Deprecated function: The each() function is deprecated. This message will be suppressed on further calls in book_prev() (line 775 of /home/pathwa23/public_html/modules/book/book.module).

Aplastic Anemia

  • Aplastic Anemia refers to a syndrome of bone marrow failure resulting in hypocellularity of the marrow and attendant pancytopenia, including anemia, thrombocytopenia, and neutropenia. A long list of etiologies, both inherited and acquired, can cause aplastic anemia although in the majority of patients the syndrome is idiopathic. Below we discuss in more detail some of the possible etiologies and then describe the predictable clinical consequences of pancytopenia.
Inherited Etiologies
  • Inherited etiologies are relatively rare and includes Fanconi Anemia.
Acquired Etiologies
  • Chemical and Drugs
    • A large variety of drugs and chemicals can arrest hematopoiesis and thus result in aplastic anemia. In some cases, bone marrow arrest is predictable and dose-related; however, in other cases marrow aplasia is an unpredictable idiosyncratic reaction.

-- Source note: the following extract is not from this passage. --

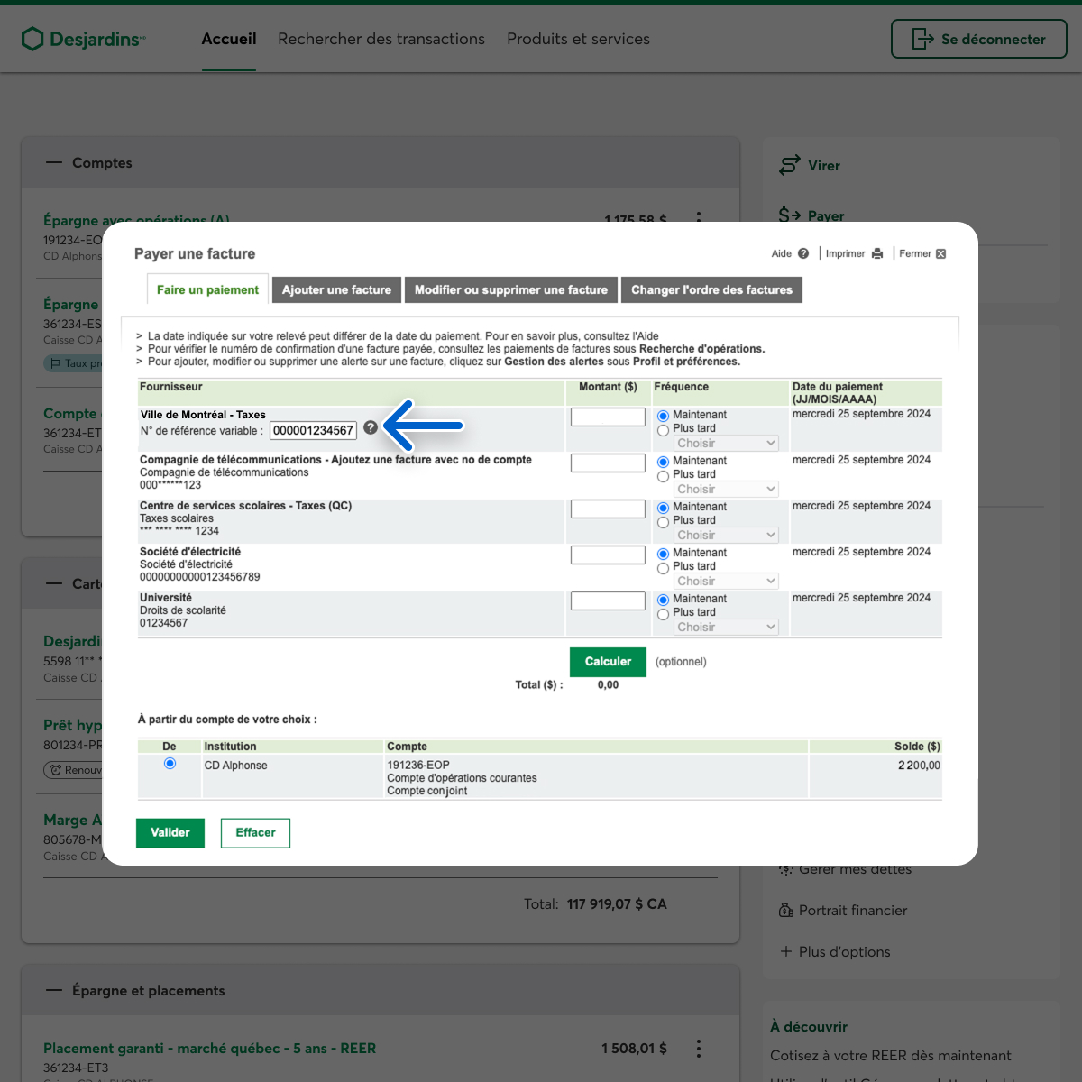Select Plus tard for Ville de Montréal
Image resolution: width=1082 pixels, height=1082 pixels.
pos(664,430)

    • Predictable, Dose-related: Benzene and chloramphenicol are a well-known culprits as well as a long list of chemotherapeutics.

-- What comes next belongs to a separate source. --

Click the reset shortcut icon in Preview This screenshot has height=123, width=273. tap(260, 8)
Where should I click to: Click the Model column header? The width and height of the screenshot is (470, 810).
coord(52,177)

    • Idiosyncratic: Penicillamine, gold salts, as well as others
  • Infections
    • Infectious causes of aplastic anemia are typically viral with Parvovirus a classic cause as well as occasionally EBV and CMV. For the sake of passing interest, most cases of viral marrow aplasia are due to an as yet unidentified viral (non-HAV/HBV/HCV) cause of viral hepatitis
  • Whole-body Radiation
    • Radiation Injury, either iatrogenic or otherwise, frequently causes bone marrow suppression and is often used prior to bone marrow transplantation to destroy the host marrow.
  • Idiopathic
    • For the majority of patients, no cause of marrow failure can be identified. The current thought is that bone marrow failure in these patients is likely secondary to some autoimmune process as immunosuppressive medications improve marrow production.
Clinical Consequences
  • The clinical consequences of aplastic anemia are predictable given the resultant pancytopenia. In most cases, the onset of symptoms is insidious, reflecting the half-lives of blood components and the degree of marrow failure. The presentation in any given patient will also depend on which blood line is most affected.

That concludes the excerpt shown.